Caracas, Venezuela – In a new development reflecting the depth of its economic and political crisis, Venezuela announced a reduction in its oil production in recent days. This comes amid escalating US sanctions and tightened export restrictions, leading to a near-complete paralysis of crude oil shipments to global markets.
According to energy sector sources, the Venezuelan state oil company, PDVSA, was forced to reduce daily production. This followed disruptions to maritime transport operations and difficulties in obtaining necessary insurance for tankers, as well as the withdrawal of several international shipping companies fearing direct US sanctions.
This reduction comes at a time when Venezuela relies almost entirely on oil revenues as its primary source of hard currency. This exacerbates internal economic pressures and intensifies the cost-of-living crisis faced by its citizens. This occurs amidst a decline in the ability to import basic goods and food.
Reports indicate that the recent US sanctions have not only targeted oil sales but have also extended to supply chains, spare parts, and technical services. This has led to the shutdown of several oil fields or their operation at reduced capacity, amidst increasing technical and logistical difficulties.

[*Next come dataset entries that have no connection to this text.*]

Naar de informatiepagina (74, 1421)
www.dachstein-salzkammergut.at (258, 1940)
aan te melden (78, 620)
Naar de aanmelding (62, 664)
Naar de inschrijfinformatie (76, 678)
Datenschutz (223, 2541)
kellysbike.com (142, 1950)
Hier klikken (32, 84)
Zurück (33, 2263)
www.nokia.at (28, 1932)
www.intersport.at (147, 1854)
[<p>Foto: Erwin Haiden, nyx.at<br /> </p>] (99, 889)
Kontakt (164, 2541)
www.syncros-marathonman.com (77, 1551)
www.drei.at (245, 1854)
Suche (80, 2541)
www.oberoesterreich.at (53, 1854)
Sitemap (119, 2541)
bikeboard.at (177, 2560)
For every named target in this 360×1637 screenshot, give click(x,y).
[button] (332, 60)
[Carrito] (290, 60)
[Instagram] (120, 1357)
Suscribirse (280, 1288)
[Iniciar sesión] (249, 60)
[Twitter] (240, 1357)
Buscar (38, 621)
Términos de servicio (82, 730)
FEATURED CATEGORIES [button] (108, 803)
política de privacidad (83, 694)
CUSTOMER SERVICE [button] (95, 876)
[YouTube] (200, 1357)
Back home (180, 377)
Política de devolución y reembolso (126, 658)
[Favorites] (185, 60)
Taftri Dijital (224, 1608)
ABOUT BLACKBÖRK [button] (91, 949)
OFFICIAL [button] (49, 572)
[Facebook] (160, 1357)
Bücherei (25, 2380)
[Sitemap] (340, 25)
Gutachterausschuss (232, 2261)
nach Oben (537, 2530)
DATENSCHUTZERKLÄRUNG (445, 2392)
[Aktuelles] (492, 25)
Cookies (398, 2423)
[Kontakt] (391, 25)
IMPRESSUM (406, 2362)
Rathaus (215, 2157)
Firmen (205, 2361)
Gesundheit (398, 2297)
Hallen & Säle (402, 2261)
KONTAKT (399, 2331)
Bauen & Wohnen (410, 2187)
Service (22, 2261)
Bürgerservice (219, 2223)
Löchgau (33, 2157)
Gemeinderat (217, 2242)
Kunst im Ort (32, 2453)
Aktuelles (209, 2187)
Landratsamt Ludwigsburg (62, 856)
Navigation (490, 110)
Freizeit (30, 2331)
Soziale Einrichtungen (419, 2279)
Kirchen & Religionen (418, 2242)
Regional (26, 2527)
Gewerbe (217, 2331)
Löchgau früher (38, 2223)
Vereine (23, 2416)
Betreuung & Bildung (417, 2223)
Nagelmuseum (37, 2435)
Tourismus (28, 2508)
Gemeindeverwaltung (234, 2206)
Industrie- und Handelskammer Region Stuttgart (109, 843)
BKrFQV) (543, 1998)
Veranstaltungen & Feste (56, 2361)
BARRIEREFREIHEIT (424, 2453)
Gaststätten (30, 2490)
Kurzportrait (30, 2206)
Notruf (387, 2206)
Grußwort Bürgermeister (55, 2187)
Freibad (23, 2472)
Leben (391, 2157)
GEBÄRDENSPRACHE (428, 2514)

In response, the Venezuelan government is attempting to find alternative markets and unconventional export methods. This involves using intermediaries or limited shipments. However, these solutions remain costly and have a limited impact, failing to compensate for the significant losses resulting from the decline in official exports.
Analysts believe that continued production cuts could have long-term repercussions for Venezuela’s energy sector, which is already suffering from declining investment and deteriorating infrastructure. They warn that the current crisis could push the country to unprecedented levels of production decline if the embargo continues without a clear political solution in sight.